Air Commandos get real-world experience at White Sands
By Tech. Sgt. Manuel J. Martinez, 27th Special Operations Public Affairs
/ Published October 25, 2016
WHITE SANDS MISSILE RANGE, N.M. -- The 26th Special Tactics Squadron trained alongside 27th Special Operations Wing units while conducting a full mission profile at the White Sands Missile Range, N.M., earlier this month.
The training tested the Air Commandos’ abilities to react to adverse conditions and complete a mission as a team in an unknown location.
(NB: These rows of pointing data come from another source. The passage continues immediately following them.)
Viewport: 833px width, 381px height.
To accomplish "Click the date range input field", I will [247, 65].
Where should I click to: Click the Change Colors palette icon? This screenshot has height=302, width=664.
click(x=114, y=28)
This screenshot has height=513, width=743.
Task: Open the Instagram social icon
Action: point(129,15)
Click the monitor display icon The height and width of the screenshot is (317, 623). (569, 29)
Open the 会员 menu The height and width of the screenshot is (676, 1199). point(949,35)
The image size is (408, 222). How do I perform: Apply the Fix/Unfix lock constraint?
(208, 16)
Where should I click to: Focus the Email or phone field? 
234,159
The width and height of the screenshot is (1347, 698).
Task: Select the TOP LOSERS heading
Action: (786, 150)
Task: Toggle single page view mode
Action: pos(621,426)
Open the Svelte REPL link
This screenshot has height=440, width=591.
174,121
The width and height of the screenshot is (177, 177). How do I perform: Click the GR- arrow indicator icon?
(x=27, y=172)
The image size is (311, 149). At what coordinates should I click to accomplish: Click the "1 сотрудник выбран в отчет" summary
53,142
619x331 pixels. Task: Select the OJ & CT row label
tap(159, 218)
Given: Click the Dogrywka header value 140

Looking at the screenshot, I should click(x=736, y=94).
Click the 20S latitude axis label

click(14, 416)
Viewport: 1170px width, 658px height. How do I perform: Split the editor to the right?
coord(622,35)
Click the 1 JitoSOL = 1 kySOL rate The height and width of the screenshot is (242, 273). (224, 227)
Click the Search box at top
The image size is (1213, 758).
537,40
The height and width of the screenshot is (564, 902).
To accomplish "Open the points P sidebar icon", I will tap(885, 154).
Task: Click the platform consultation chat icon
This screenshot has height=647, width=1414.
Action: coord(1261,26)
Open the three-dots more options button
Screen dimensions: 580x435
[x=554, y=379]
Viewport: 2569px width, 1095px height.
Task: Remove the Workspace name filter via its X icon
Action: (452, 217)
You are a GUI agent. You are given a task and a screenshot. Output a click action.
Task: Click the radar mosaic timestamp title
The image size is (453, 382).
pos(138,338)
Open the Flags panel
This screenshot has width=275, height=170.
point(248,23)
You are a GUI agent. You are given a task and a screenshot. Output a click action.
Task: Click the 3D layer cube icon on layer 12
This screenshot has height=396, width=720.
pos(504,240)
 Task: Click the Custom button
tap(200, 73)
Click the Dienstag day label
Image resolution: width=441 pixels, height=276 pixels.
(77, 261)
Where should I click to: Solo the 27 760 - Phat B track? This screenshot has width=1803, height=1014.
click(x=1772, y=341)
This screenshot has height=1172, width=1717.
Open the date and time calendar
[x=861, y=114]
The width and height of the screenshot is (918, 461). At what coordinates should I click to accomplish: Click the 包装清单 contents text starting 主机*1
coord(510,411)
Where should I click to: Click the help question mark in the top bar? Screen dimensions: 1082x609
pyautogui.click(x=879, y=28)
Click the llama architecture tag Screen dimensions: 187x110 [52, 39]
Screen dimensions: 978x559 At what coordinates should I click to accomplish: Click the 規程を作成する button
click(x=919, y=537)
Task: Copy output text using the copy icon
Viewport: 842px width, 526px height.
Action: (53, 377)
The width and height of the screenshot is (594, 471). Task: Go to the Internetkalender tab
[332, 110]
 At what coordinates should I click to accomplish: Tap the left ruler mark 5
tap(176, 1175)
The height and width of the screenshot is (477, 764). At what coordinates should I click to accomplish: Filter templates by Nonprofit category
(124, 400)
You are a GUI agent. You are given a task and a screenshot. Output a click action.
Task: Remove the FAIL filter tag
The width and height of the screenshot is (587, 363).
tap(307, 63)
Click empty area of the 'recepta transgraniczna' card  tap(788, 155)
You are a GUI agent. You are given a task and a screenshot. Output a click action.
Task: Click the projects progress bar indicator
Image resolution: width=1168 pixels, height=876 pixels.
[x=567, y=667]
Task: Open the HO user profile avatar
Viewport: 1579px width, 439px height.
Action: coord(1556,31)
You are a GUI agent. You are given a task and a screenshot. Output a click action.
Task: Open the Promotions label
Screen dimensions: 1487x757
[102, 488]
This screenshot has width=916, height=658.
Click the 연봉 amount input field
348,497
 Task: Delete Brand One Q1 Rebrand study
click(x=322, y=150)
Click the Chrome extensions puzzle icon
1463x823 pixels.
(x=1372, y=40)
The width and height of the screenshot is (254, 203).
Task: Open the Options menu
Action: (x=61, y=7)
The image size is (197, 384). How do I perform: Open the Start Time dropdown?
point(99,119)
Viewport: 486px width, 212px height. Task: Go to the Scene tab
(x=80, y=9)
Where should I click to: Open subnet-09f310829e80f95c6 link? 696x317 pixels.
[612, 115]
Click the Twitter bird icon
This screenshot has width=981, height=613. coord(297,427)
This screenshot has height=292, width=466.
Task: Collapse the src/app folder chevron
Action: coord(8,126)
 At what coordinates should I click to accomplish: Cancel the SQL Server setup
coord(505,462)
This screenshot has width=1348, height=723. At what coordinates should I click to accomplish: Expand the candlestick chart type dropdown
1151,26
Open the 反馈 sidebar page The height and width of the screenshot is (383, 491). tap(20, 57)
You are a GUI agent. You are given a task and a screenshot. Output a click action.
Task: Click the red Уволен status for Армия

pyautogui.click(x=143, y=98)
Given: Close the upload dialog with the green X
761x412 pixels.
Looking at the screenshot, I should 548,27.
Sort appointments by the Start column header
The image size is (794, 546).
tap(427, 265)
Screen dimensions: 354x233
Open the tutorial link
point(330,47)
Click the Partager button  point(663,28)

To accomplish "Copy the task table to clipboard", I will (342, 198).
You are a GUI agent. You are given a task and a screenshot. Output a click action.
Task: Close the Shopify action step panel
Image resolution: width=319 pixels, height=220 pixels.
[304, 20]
“The purpose of a FMP is to incorporate all our assets we have at Cannon Air Force Base with our joint partners on the ground and the 26th STS Airmen,” said Capt. Jon Vaage, 27th Special Operations Group strike branch chief of group weapons and tactics. “We combine our skill sets and execute missions as we do downrange.”
Unlike most exercises, the mission planning was integrated during the exercise instead of being done beforehand to better simulate real-world situations. The Air Commandos had to rely on multiple agencies to accomplish their objectives.
One of their missions was to secure, establish and control an airfield –located in contested or austere territory—so aircraft could land and refuel safely in a forward area refueling point. Special Tactics
Airmen led much of the planning for ground maneuver and air integration portions of the mission.
“The night of execution phase, Special Tactics Airmen were transported on an MC-130J and performed a High Altitude High Opening airdrop,” said a combat controller from the 26th STS. “They started controlling the airspace while under the canopy of their parachutes.”
Once they jumped onto the drop zone, the ST Airmen secured, surveyed and marked the FARP. A U-28 then landed to be refueled by an MC-130J at the FARP. The ST Airmen became the air traffic control tower for the runway, running the airfield much like they would in a deployed environment.
This capability was previously tested in a FMP held in Green River, UT, in July.
“The FMP enabled all players a chance to test their readiness to perform a Special Operations mission in a training environment,” said the combat controller. “The biggest success is each person involved gained invaluable experience that they can now carry over downrange.”